─── Records provided
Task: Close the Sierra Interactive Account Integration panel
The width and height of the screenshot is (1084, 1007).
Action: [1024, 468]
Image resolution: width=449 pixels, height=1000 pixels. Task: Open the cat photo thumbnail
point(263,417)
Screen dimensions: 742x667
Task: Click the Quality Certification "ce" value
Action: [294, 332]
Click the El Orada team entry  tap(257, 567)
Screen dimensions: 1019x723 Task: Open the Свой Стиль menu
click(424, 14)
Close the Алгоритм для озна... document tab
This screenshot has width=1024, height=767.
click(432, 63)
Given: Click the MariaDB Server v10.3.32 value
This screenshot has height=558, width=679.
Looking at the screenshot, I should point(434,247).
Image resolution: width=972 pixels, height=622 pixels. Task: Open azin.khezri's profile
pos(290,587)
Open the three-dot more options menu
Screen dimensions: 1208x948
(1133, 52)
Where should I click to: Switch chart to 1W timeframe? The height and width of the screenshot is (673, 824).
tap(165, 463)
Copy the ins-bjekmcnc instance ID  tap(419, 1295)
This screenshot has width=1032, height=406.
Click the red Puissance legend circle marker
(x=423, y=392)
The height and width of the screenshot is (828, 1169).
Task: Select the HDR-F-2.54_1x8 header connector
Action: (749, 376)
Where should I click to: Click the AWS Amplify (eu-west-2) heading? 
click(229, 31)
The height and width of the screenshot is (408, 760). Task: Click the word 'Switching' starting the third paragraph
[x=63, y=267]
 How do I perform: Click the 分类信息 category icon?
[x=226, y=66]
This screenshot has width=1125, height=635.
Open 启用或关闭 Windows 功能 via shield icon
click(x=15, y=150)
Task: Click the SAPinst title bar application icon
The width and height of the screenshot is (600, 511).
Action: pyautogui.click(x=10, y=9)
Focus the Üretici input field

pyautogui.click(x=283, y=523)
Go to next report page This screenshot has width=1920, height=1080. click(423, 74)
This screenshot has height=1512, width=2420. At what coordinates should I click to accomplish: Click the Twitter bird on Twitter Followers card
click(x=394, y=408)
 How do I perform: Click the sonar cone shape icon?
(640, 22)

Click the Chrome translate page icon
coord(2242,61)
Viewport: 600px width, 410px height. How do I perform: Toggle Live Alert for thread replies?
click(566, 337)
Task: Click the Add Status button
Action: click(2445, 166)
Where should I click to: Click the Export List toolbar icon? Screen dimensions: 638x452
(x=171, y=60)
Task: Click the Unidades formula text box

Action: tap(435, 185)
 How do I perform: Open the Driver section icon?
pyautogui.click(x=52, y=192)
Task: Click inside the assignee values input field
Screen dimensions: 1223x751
──────
- [Short task]
Copy every record above word for word, keeping each line in its original order.

- [Full solution]
Task: Close the Sierra Interactive Account Integration panel
The width and height of the screenshot is (1084, 1007).
Action: [1024, 468]
Image resolution: width=449 pixels, height=1000 pixels. Task: Open the cat photo thumbnail
point(263,417)
Screen dimensions: 742x667
Task: Click the Quality Certification "ce" value
Action: [294, 332]
Click the El Orada team entry  tap(257, 567)
Screen dimensions: 1019x723 Task: Open the Свой Стиль menu
click(424, 14)
Close the Алгоритм для озна... document tab
This screenshot has width=1024, height=767.
click(432, 63)
Given: Click the MariaDB Server v10.3.32 value
This screenshot has height=558, width=679.
Looking at the screenshot, I should point(434,247).
Image resolution: width=972 pixels, height=622 pixels. Task: Open azin.khezri's profile
pos(290,587)
Open the three-dot more options menu
Screen dimensions: 1208x948
(1133, 52)
Where should I click to: Switch chart to 1W timeframe? The height and width of the screenshot is (673, 824).
tap(165, 463)
Copy the ins-bjekmcnc instance ID  tap(419, 1295)
This screenshot has width=1032, height=406.
Click the red Puissance legend circle marker
(x=423, y=392)
The height and width of the screenshot is (828, 1169).
Task: Select the HDR-F-2.54_1x8 header connector
Action: (749, 376)
Where should I click to: Click the AWS Amplify (eu-west-2) heading? 
click(229, 31)
The height and width of the screenshot is (408, 760). Task: Click the word 'Switching' starting the third paragraph
[x=63, y=267]
 How do I perform: Click the 分类信息 category icon?
[x=226, y=66]
This screenshot has width=1125, height=635.
Open 启用或关闭 Windows 功能 via shield icon
click(x=15, y=150)
Task: Click the SAPinst title bar application icon
The width and height of the screenshot is (600, 511).
Action: pyautogui.click(x=10, y=9)
Focus the Üretici input field

pyautogui.click(x=283, y=523)
Go to next report page This screenshot has width=1920, height=1080. click(423, 74)
This screenshot has height=1512, width=2420. At what coordinates should I click to accomplish: Click the Twitter bird on Twitter Followers card
click(x=394, y=408)
 How do I perform: Click the sonar cone shape icon?
(640, 22)

Click the Chrome translate page icon
coord(2242,61)
Viewport: 600px width, 410px height. How do I perform: Toggle Live Alert for thread replies?
click(566, 337)
Task: Click the Add Status button
Action: click(2445, 166)
Where should I click to: Click the Export List toolbar icon? Screen dimensions: 638x452
(x=171, y=60)
Task: Click the Unidades formula text box

Action: tap(435, 185)
 How do I perform: Open the Driver section icon?
pyautogui.click(x=52, y=192)
Task: Click inside the assignee values input field
Screen dimensions: 1223x751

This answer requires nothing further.